Getting drivers to pull over for emergency vehicles has become an issue in Prince Albert, Chow added. A lack of education about the rules of the road and driver distraction are two reasons for the problem, he said.
Still, trying to manoeuvre around drivers poses a risk to officers and affects emergency response times.
“There’s always that chance of an accident occurring,” Chow noted.
“At the end of the day, we have to respond and arrive at a call in a timely fashion.”
Local firefighters have also encountered problem drivers when responding to emergencies, said Prince Albert fire Chief Les Karpluk. Karpluk himself was involved in an accident several years ago when the fire truck he was in was struck as it went through a city intersection.
Firefighters are keenly aware of other drivers and have to anticipate their reactions when responding to calls for emergency service, Karpluk said. Some drivers simply panic when faced with screaming sirens and flashing lights in their rear-view mirrors.
“It’s not just going to the call, we want to get there,” he said.
Fire officials have taken extra measures to help protect against inattentive drivers.
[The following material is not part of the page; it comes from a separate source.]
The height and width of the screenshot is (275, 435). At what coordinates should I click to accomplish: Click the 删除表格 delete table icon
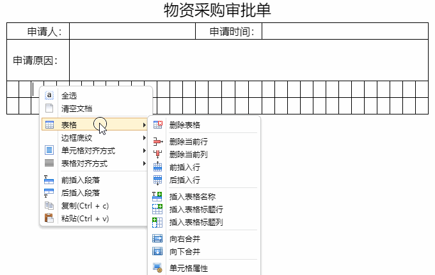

A fire truck purchased two years ago has been equipped with a special siren that drivers will not only hear but feel as it races to a call.
The siren, added to the truck at a cost of $1,000, sends out a special vibration to alert drivers. It’s a small price to insure firefighters stay safe on the road, Karpluk added.
Chow said the police service will start a number of new public education initiatives during the next few months on traffic safety in emergencies. Driver training programs teach new drivers how to respond to emergency vehicles, but Chow said even those who have been on the road for a while could use a refresher course.